7 karena itu, penelitian ini akan dilakukan pada Kabupaten atau Kota di Provinsi Jawa Tengah untuk tahun anggaran 2008-2010. Berdasarkan uraian latar belakang di atas, maka diambil judul penelitian PENGARUH PENDAPATAN ASLI DAERAH DAN DANA ALOKASI UMUM TERHADAP PENGALOKASIAN ANGGARAN BELANJA MODAL (Studi Empiris Pada Kabupaten atau Kota di Provinsi Jawa Tengah). B. Perumusan Masalah Berdasarkan uraian sebelumnya mengenai latar belakang masalah, maka perumusan masalah dalam penelitian ini adalah : 1. Apakah pendapatan asli daerah berpengaruh terhadap pengalokasian anggaran belanja modal? 2. Apakah dana alokasi umum berpengaruh terhadap pengalokasian anggaran belanja modal? C. Tujuan Penelitian Tujuan yang ingin dicapai dalam penelitian ini adalah : 1. Memberikan bukti empiris tentang pengaruh pendapatan asli daerah terhadap pengalokasian anggaran belanja modal. 2. Memberikan bukti empiris tentang pengaruh dana alokasi umum terhadap pengalokasian anggaran belanja modal.

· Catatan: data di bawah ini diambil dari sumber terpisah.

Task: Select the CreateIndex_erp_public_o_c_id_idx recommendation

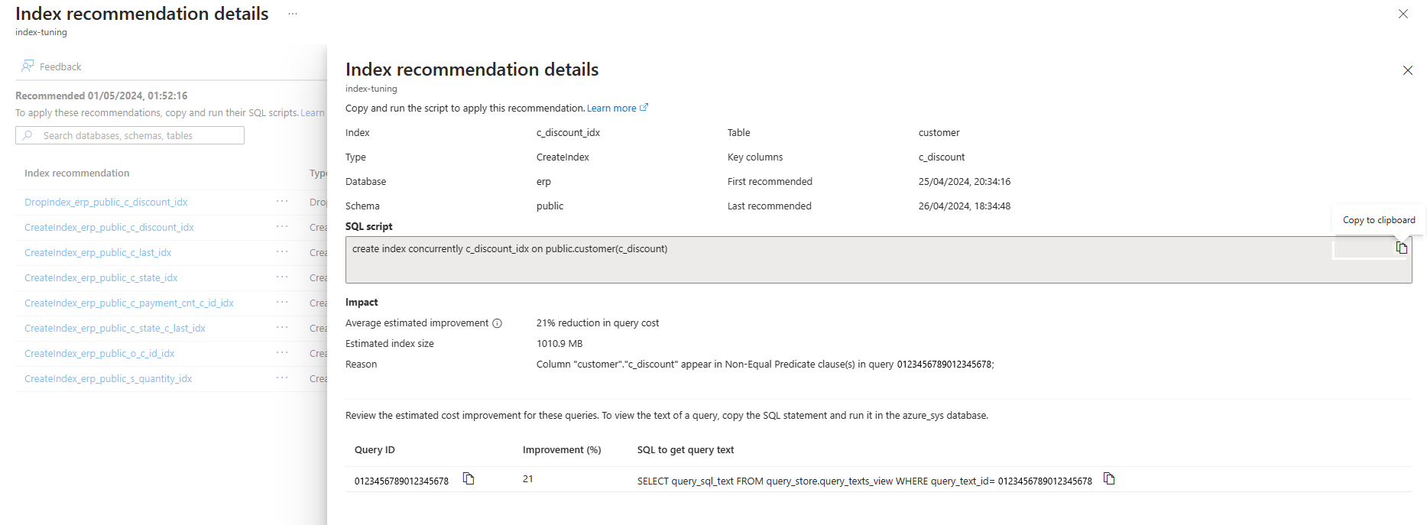Action: click(x=99, y=354)
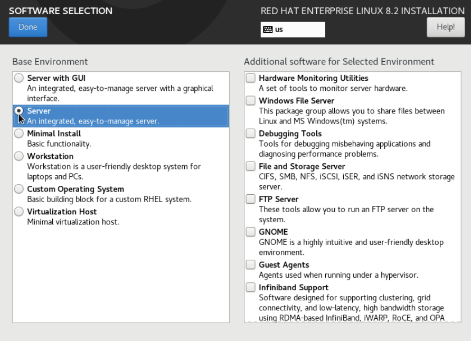Click the Done button
This screenshot has width=471, height=341.
(x=28, y=27)
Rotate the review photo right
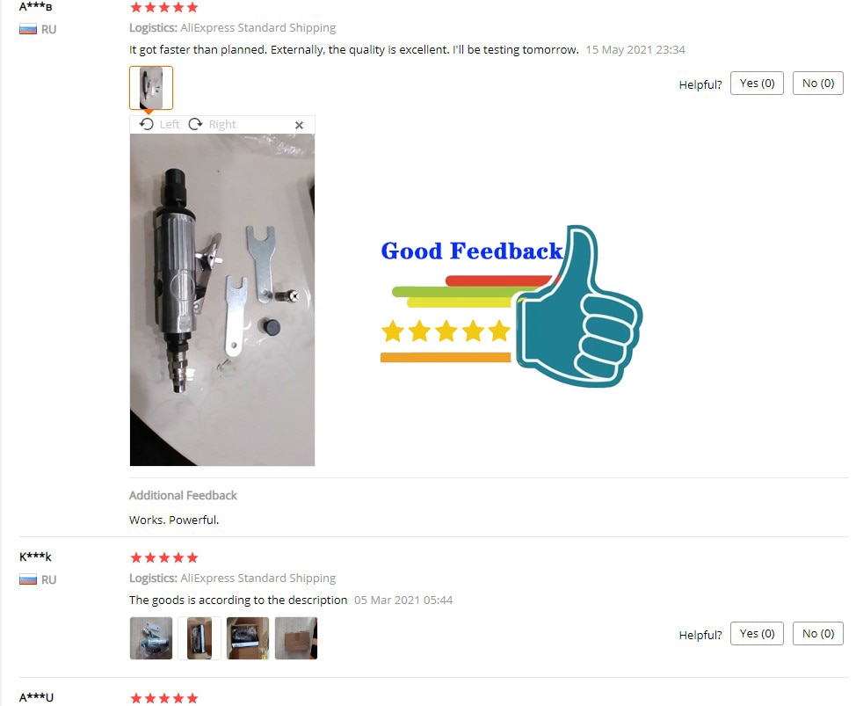The height and width of the screenshot is (706, 856). point(213,125)
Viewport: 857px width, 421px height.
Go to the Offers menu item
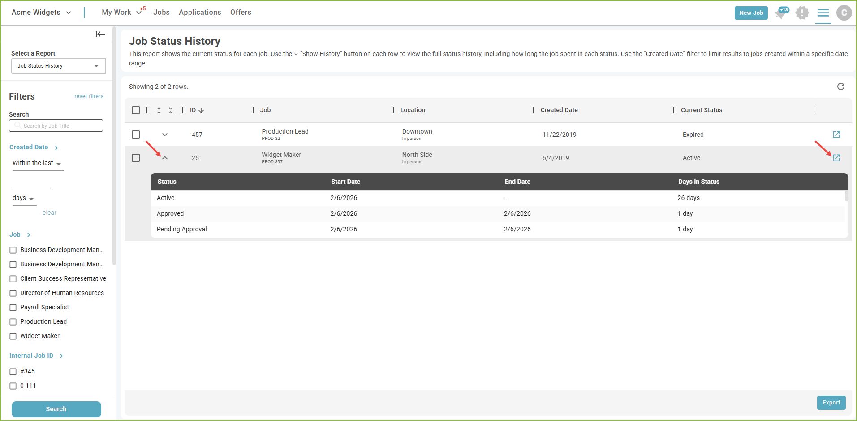(x=241, y=13)
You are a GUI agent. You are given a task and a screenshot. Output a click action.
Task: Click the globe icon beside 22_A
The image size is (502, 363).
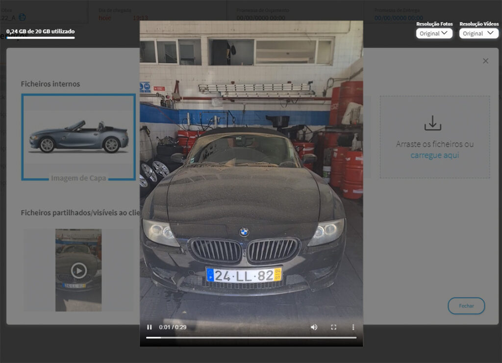(23, 18)
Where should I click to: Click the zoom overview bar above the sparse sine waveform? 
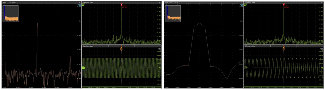click(284, 46)
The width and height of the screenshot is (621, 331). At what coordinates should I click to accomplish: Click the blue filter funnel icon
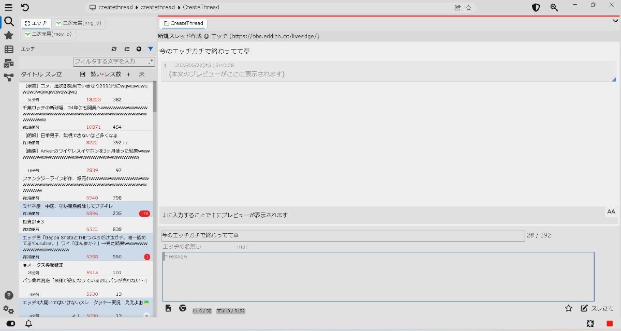click(151, 49)
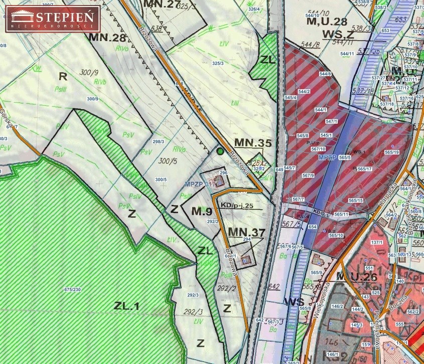Select parcel number 565/17 in red zone
The width and height of the screenshot is (424, 364).
tap(364, 169)
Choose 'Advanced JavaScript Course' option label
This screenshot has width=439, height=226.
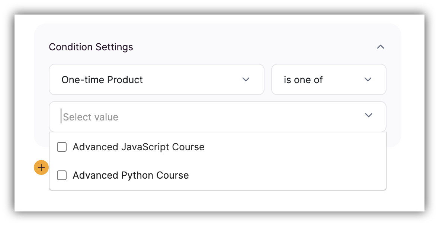click(x=138, y=147)
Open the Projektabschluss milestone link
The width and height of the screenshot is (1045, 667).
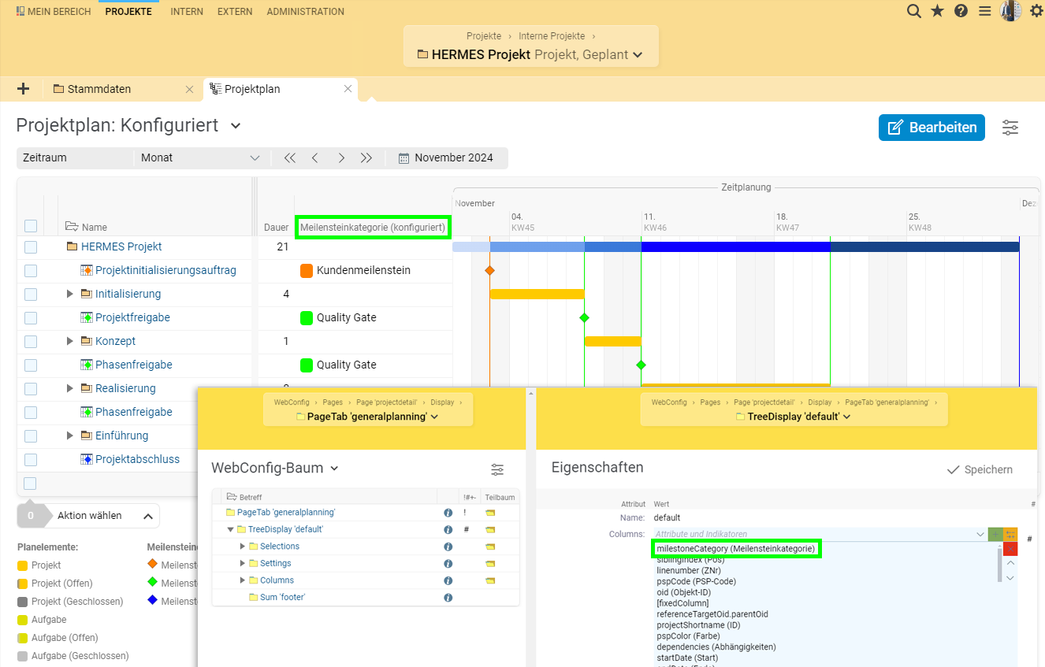(x=137, y=459)
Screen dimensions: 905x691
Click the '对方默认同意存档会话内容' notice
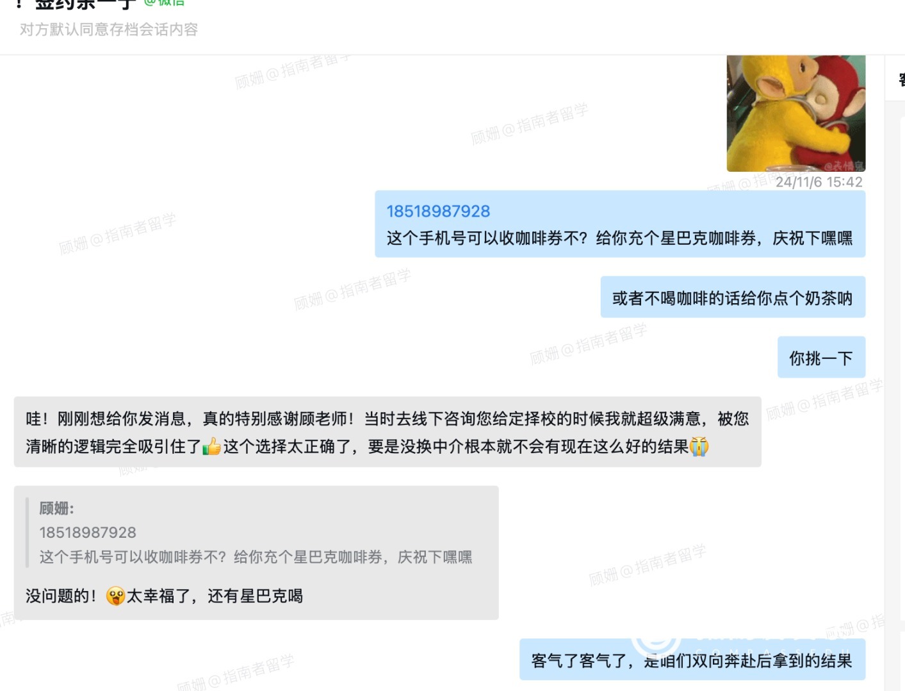[x=109, y=29]
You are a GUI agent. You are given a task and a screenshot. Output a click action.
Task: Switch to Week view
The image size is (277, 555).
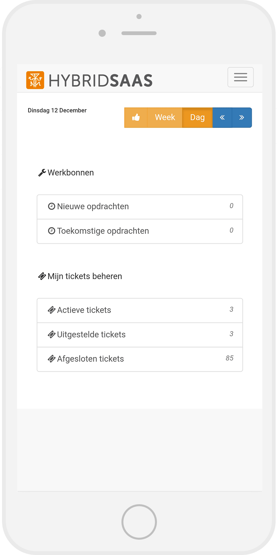click(165, 118)
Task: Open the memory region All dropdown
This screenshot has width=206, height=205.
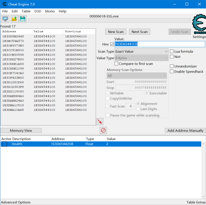Action: pos(137,76)
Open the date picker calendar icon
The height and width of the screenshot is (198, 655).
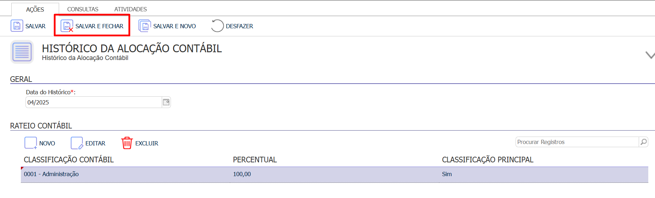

8 D. Manfaat Penelitian Hasil dari penelitian yang dilakukan diharapkan akan dapat memberikan manfaat sebagai : 1. Bagi pemerintah Kabupataen dan Kota di Provinsi Jawa Tengah, penelitian ini diharapkan dapat memberikan kontribusi dalam upaya mewujudkan penciptaan kemandirian daerah dan peningkatan mutu pelayanan publik dari variabel-variabel penelitian ini. 2. Bagi DPRD yang merupakan lembaga perwakilan rakyat daerah dan berkedudukan sebagai unsur penyelenggaran pemerintah daerah, penelitian ini diharapkan dapat meningkatkan fungsi legislatif DPRD dalam anggaran dan pengawasan bagi masyarakat 3. Bagi masyarakat, penelitian ini diharapkan dapat menambah ilmu pengetahuan tentang anggaran sektor publik pemerintah Kabupaten dan Kota dalam APBD terutama anggaran Belanja Modal, bagaimana pengalokasiannya jika dipengaruhi variabel-variabel penelitian ini dan mengetahui dampaknya terhadap mutu pelayanan publik dalam penciptaan kemandirian daerah. E. Sistematika Pembahasan Untuk mempermudah pemahaman isi dari penelitian ini, maka pembahasan dibagi menjadi beberapa bab, yaitu sebagai barikut:

9 BAB I : PENDAHULUAN Bab ini berisi tentang latar belakang masalah, perumusan masalah, tujuan penelitian, manfaat penelitian dan sistematika pembahasan. BAB II : TINJAUAN PUSTAKA Dalam bab ini menjelaskan tinjauan pustaka yaitu mengenai teori dan penelitian sebelumnya yang berkaitan dengan penelitian ini. Bab ini berisi tentang anggaran daerah sektor publik, pengelolaan keuangan daerah, pendapatan asli daerah, dana alokasi umum, belanja modal, hubungan pendapatan asli daerah dan dana alokasi umum terhadap pengalokasian anggaran belanja modal, tinjauan penelitian terdahulu, serta kerangka pemikiran dan perumusan hipotesis. BAB III : METODE PENELITIAN Bab ini menguraikan tentang metode penelitian yang meliputi: ruang lingkup penelitian, populasi, sampel dan teknik pengambilan sampel, data dan sumber data, metode pengumpulan data, definisi operasional variabel, dan metode analisis data. BAB VI : ANALISIS DATA DAN PEMBAHASAN Bab ini berisi deskripsi hasil penelitian berdasarkan data yang telah dikumpulkan, pengujian, dan pembahasan hasil analisis data.

10 BAB V : PENUTUP Dalam bab ini berisi simpulan dari hasil penelitian yang telah dibahas pada bab-bab sebelumnya, keterbatasan penelitian dan saran-saran yang dapat dijadikan masukan dari berbagai pihak yang berkepentingan.